“Why,” Tom Foley asked in a New Haven visit Thursday, “should I write my own check?”
Foley wrote a big check four years ago — an $11 million check — to his own campaign for governor.
The Republican businessman has unofficially been running for governor again this year. This time, he said, he plans to qualify for Connecticut’s public-financing Citizens Election Program. After he qualifies, he’ll decide whether or not to go ahead and accept government money rather than finance the bulk of his campaign again out of his own pocket.
“I was not in favor the public-financing law,” Foley said. But “it’s here. It’s been changed. I think people who don’t use it now are disadvantaged.”
Foley made the remarks in a conversation outside the weekly New Haven police CompStat data-sharing meeting at 1 Union Ave. (Click on the video at the top of the story to watch excerpts of the conversation.) It was his second visit to New Haven to check in on community policing since he began unofficially running for governor again. Click here to read about an event his think tank sponsored downtown, at which he invited Chief Dean Esserman to deliver an address. (The two are pictured conversing after CompStat Thursday.)
Foley was one of a wave of wealthy business people to pour millions of dollars into campaigns for elected office in states around the country in 2010. (Another was Republican Linda McMahon, who ran for a U.S. Senate seat both in 2010 and 2012. Democrat Ned Lamont also self-financed a gubernatorial primary in 2010.) It turned out that while candidates need lots of money to win statewide office, there may be a tipping point beyond which extra millions don’t help.
Foley narrowly lost to Democrat Dannel P. Malloy in the 2010 general election. Now he’s itching for a rematch. He hasn’t formally announced his candidacy, but he has been playing the part of candidate in appearances around the state for months now. (He said he will make his formal decision on running “soon.”)
Malloy won the office in 2010 while making use of Connecticut’s voluntary public-financing system, which gave him $6 million in taxpayer dollars. The idea behind the system is to allow more kinds of candidates to run and to prevent the wealthy from dominating elections. Foley spent $13 million on the race. He spent all but $2 million of that total, raising the rest privately.

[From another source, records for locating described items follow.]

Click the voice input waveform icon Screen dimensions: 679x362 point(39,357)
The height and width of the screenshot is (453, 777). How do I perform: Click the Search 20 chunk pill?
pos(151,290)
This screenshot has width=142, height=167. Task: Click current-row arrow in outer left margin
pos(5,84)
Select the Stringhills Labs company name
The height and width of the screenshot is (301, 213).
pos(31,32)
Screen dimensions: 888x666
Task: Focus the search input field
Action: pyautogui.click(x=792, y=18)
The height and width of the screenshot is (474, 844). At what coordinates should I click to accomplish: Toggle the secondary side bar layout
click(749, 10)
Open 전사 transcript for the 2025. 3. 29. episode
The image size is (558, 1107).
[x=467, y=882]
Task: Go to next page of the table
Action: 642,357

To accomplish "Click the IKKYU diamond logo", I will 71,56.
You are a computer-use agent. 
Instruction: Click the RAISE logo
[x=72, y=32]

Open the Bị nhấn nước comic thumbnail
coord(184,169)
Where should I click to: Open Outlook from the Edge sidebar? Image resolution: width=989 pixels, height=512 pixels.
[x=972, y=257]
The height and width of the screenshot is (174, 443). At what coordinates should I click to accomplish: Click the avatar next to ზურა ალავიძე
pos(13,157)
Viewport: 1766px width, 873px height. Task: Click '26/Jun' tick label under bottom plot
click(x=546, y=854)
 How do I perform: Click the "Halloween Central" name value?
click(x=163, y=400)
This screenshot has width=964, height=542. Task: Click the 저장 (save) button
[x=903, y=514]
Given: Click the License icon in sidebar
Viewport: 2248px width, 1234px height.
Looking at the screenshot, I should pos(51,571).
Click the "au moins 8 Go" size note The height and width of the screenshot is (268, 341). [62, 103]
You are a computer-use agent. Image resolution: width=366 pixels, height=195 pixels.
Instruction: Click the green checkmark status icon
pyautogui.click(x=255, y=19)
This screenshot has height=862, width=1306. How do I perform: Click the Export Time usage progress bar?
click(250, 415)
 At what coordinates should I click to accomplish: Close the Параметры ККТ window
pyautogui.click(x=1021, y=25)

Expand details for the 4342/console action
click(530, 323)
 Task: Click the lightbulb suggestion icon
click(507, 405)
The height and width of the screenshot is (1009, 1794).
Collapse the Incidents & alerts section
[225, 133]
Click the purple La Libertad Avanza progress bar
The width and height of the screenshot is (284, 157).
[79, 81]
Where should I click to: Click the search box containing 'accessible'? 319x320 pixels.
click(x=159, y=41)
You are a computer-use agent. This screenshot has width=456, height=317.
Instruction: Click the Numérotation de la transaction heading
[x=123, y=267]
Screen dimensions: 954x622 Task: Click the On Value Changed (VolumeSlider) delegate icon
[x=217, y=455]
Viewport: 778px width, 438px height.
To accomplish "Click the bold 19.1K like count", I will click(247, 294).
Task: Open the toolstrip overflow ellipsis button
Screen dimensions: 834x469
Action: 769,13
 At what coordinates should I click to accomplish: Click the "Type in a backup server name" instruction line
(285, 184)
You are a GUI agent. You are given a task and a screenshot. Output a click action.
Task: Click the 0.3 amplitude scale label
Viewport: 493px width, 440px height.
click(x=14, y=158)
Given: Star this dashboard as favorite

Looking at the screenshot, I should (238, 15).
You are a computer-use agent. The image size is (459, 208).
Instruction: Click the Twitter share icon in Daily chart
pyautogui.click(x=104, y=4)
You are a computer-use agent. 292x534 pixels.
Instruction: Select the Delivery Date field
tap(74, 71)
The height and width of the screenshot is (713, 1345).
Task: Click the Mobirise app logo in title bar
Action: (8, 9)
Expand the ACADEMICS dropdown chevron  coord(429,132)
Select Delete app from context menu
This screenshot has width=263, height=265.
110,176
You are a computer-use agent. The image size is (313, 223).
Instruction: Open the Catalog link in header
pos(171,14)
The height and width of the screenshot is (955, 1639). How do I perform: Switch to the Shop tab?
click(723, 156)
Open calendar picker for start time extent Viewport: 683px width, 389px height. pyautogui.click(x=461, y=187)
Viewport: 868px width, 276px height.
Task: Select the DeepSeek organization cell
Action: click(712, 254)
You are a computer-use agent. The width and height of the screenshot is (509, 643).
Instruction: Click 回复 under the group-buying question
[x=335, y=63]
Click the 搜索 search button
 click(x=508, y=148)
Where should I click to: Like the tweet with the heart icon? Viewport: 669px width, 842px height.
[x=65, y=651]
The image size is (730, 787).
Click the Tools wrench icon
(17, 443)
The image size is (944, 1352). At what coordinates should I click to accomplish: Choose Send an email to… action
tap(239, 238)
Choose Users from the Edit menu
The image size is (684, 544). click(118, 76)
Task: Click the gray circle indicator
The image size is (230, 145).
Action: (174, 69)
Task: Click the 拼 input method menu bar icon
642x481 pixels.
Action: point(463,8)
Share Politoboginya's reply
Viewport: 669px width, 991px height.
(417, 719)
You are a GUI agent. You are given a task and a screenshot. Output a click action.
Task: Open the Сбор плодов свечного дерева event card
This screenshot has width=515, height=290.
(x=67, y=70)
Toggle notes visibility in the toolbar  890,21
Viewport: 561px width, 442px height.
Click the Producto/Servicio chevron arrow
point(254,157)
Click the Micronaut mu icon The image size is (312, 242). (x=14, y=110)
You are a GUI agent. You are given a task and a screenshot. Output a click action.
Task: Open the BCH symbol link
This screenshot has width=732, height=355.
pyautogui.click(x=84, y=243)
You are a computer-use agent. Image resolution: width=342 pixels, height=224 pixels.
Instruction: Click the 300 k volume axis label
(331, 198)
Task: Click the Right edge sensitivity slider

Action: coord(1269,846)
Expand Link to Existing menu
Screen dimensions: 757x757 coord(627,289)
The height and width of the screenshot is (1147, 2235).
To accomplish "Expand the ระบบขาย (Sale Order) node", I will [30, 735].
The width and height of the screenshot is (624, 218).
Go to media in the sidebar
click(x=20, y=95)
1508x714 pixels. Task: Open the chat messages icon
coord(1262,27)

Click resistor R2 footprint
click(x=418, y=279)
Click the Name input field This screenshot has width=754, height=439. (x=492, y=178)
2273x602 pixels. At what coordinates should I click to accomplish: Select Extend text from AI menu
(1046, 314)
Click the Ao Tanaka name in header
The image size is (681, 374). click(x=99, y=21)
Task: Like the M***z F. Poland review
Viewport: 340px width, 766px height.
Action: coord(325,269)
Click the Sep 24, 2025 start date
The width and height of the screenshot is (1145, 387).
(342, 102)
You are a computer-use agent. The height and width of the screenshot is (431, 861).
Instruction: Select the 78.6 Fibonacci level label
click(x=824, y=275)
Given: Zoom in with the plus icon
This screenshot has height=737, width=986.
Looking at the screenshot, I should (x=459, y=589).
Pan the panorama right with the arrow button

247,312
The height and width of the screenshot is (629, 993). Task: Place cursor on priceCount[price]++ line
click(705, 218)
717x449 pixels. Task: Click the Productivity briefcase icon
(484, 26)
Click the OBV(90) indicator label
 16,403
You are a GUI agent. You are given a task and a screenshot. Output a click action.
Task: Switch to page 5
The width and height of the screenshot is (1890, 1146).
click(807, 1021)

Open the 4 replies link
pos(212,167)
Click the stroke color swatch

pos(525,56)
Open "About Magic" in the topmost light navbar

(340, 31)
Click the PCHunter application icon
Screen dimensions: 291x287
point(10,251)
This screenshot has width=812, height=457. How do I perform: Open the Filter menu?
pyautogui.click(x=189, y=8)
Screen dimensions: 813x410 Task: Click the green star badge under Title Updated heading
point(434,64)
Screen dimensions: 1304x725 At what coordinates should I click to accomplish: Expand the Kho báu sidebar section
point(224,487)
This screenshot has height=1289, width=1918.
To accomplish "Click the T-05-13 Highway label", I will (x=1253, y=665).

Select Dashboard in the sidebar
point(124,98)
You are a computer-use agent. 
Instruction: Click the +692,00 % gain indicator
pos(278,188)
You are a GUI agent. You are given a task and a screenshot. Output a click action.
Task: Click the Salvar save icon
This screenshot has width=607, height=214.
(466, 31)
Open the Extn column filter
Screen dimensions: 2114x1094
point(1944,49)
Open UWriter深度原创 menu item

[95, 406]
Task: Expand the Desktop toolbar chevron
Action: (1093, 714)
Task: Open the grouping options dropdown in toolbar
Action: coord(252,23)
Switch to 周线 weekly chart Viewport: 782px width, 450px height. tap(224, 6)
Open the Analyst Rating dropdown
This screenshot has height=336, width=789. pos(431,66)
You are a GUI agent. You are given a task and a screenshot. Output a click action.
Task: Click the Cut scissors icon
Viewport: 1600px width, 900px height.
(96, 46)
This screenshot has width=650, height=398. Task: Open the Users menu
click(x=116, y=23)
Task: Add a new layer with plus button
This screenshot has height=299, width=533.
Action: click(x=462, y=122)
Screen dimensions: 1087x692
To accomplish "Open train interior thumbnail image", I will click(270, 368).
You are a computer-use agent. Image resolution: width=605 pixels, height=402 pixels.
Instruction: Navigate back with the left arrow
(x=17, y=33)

If he proceeds with an official campaign this year, Foley said, he plans to seek to raise the $250,000 in small ($5 to $100) individual contributions necessary to qualify for public-financing. He hasn’t yet decided whether then to proceed with the program, he said.
What’s different this time?
“They changed the laws,” he said. “They’ve made it harder to raise money and finance a campaign without using” public financing. “People who can contribute have been further restricted.”
When he began his 2010 campaign, he noted, the public-financing system offered qualifying gubernatorial candidates $3 million. In the midst of the campaign legislators raised the amount to $6 million. By that time, he had already been spending his own money and it was too late to qualify, for public financing, he said. (The state upped the amount because of a U.S. Supreme Court ruling at that time declared unconstitutional public-financing “triggers” — under which a publicly-financed candidate gets extra money once his or her opponent spends more than a certain amount of money. While the state grant to gubernatorial candidates rose from $3 million to $6 million, the overall amount candidates could conceivably collect actually declined because of the removal of the triggers.)
Meanwhile, “most investment funds, hedge funds, and private equity firms” now fall under Securities and Exchange Commission (SEC) regulation, limiting their members from being able to contribute to his campaign this time around, Foley said. So perhaps he should just take the $6 million public-financing grant, which should be enough to run a campaign, especially considering the unlimited additional money that state political committees can pour into campaigns.
He was asked how taking public campaign dollars would gibe with his philosophical principles.
He acknowledged that he philosophically opposes public financing because “it skews the system in ways I am concerned about. … Asking taxpayers to pay for it, it’s a burden. … The law was passed; it wasn’t passed by me. If you want to become elected in Connecticut, you pretty much have to engage in the public-financing law, or write your own check. Why should I write my own check?”
The law’s threshold — requiring candidates to raise the $250,000 in small donations to qualify for public money — does make sense, he argued.
Collecting contributions from at least 2,500 supporters “legitimately sends a message” about a campaign’s viability, he said.
Another change since Foley last ran for governor: Individuals can give up to $10,000, rather than $5,000, to party committees. Look for those committees to play a huge role this year in the ever-escalating campaign financial arms race.